It was icy out so it took just a spec longer to get to the subway than usual. That plus all the clocks in the apartment are set for different times, and I was going by the one that read the earliest -- the one I could see from my office -- and when I went into the bedroom to get a sweater, I saw it was already time to go. So when we got to turnstile above the F train, it was just pulling into the station. I tried to swipe Josh in by swiping twice in a row which usually works, but it didn't this time, and so I ran down, and he came through after me, and I got to the platform just as the ding ding was ringing, and the doors started to close, and he was still on the stairs, and I got on, and put my body between the doors, and I held the doors and didn't freak out.
If you grew up where I grew up you would have never told this story. You would have told a story more like this: It was icy out so I put on my ice skates and went ice skating on the pond. I skated for a long time and then I got cold and came home and made hot chocolate.
But really, I have tried to hold the doors before and other passengers had to step in to help me out. Once I left Josh standing on the subway platform because I freaked out and failed. So I'm actually quite proud that I did this, and that nobody got hurt. But here's the thing. The subway announcements all say that holding the doors is bad. That it delays the train for others. So ... from a Mussar framework, did I do the right thing? Was my need to hold the door for Josh justified, given that it could have caused delays for others? I am tempted to say yes, because after all nothing did go wrong, and I did not cause delays for others. But what if I had? What was so important that we couldn't have waited for the next train? The honest truth is nothing. We were going to a show (The Negro Problem at Joe's Pub) and when we got there, we waited outside in line for about 1/2 hour. Granted, we got better seats than we would have if we would have been later, but we still would have gotten in, and we still would have seen a great show.
On the other hand, it's good to overcome our fears, right? And to become more physically daring -- especially women, especially as we get older? And the chances that I was going to break the subway door were really very slim.
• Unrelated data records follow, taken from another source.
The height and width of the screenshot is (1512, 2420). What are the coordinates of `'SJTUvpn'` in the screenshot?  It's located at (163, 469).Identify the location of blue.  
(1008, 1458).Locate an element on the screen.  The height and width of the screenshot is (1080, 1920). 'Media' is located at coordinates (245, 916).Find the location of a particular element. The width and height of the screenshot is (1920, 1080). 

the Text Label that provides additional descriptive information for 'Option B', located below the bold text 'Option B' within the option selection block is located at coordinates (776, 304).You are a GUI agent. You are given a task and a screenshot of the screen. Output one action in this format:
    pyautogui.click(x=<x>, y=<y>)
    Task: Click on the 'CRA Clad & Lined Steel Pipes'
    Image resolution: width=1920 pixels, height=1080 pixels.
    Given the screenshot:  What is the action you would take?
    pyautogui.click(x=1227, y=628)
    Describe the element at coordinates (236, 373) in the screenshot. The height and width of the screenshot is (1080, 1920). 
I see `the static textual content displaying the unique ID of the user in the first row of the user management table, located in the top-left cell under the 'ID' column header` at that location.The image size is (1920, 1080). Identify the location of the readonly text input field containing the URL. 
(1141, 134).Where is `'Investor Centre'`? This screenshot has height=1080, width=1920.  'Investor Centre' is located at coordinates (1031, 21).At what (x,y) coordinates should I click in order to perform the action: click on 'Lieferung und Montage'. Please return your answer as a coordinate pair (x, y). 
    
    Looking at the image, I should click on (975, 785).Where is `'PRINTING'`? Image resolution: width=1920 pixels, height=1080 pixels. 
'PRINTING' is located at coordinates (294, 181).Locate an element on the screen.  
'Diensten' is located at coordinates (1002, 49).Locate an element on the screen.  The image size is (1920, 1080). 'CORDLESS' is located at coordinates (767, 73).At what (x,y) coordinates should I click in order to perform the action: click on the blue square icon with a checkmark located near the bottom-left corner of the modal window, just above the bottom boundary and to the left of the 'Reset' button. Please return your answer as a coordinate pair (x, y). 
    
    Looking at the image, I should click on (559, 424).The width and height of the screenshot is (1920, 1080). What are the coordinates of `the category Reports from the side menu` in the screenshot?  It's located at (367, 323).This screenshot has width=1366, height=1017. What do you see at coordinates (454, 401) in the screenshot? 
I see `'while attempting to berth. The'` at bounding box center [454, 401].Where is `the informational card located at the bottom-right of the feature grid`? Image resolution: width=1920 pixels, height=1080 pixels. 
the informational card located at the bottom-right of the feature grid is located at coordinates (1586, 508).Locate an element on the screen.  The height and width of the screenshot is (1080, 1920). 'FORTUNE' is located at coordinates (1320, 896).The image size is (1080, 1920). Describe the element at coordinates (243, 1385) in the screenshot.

That reminds me of a story my mom used to tell. When she was in grade school, girls used to lock the bathroom stalls from the inside, and climb out, leaving them locked. They usually did this in teams of two, so one person could be on the lookout for teachers. One time my mom, a socially awkward child who had skipped ahead two grades, so was also two years younger than everyone else, decided to lock a stall and climb out, but she did it alone, and a teacher came in, and the teacher paraded her around the entire school, saying, "This is the student who has been locking the bathroom stalls."
Damn, I'm glad I didn't break the subway door.